Scan the material below for the string "Motorcycle". Report every line that has it.

= TASK DATA =
● ● ● ● ● ● ●
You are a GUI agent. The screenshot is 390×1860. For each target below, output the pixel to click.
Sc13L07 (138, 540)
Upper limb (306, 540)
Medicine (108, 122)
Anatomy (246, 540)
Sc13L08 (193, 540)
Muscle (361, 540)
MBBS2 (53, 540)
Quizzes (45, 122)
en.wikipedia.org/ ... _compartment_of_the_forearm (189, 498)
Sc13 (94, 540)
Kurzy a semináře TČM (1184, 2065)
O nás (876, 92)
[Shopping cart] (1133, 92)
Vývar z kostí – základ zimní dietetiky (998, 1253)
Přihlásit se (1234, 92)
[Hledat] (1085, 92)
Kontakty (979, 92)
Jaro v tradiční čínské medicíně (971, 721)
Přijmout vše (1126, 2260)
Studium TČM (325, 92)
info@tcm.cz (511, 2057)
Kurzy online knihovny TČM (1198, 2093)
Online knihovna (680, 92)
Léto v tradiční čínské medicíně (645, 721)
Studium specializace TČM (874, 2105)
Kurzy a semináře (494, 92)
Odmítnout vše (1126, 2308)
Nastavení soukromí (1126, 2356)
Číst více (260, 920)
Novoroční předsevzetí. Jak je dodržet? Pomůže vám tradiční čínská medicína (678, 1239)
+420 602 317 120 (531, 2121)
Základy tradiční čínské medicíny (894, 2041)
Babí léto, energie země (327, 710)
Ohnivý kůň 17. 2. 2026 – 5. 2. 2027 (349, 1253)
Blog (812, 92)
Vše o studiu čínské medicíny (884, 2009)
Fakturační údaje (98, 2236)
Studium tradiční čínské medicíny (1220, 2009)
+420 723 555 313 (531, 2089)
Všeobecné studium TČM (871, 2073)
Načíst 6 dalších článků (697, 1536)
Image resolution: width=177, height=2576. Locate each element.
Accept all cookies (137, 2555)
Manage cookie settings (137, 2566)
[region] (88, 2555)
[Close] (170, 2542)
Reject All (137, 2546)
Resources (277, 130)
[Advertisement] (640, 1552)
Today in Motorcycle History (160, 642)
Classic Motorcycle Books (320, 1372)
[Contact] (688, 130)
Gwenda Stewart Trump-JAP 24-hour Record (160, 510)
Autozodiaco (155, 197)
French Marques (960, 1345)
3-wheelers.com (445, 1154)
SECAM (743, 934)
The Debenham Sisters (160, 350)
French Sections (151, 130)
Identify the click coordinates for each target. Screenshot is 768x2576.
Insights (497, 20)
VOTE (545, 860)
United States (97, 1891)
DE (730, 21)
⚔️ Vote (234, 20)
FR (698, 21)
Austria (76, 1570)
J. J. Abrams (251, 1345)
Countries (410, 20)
● ● ● ● ● ● ●
= ANSWER TO THIS EXERCISE =
Today in Motorcycle History (160, 642)
Classic Motorcycle Books (320, 1372)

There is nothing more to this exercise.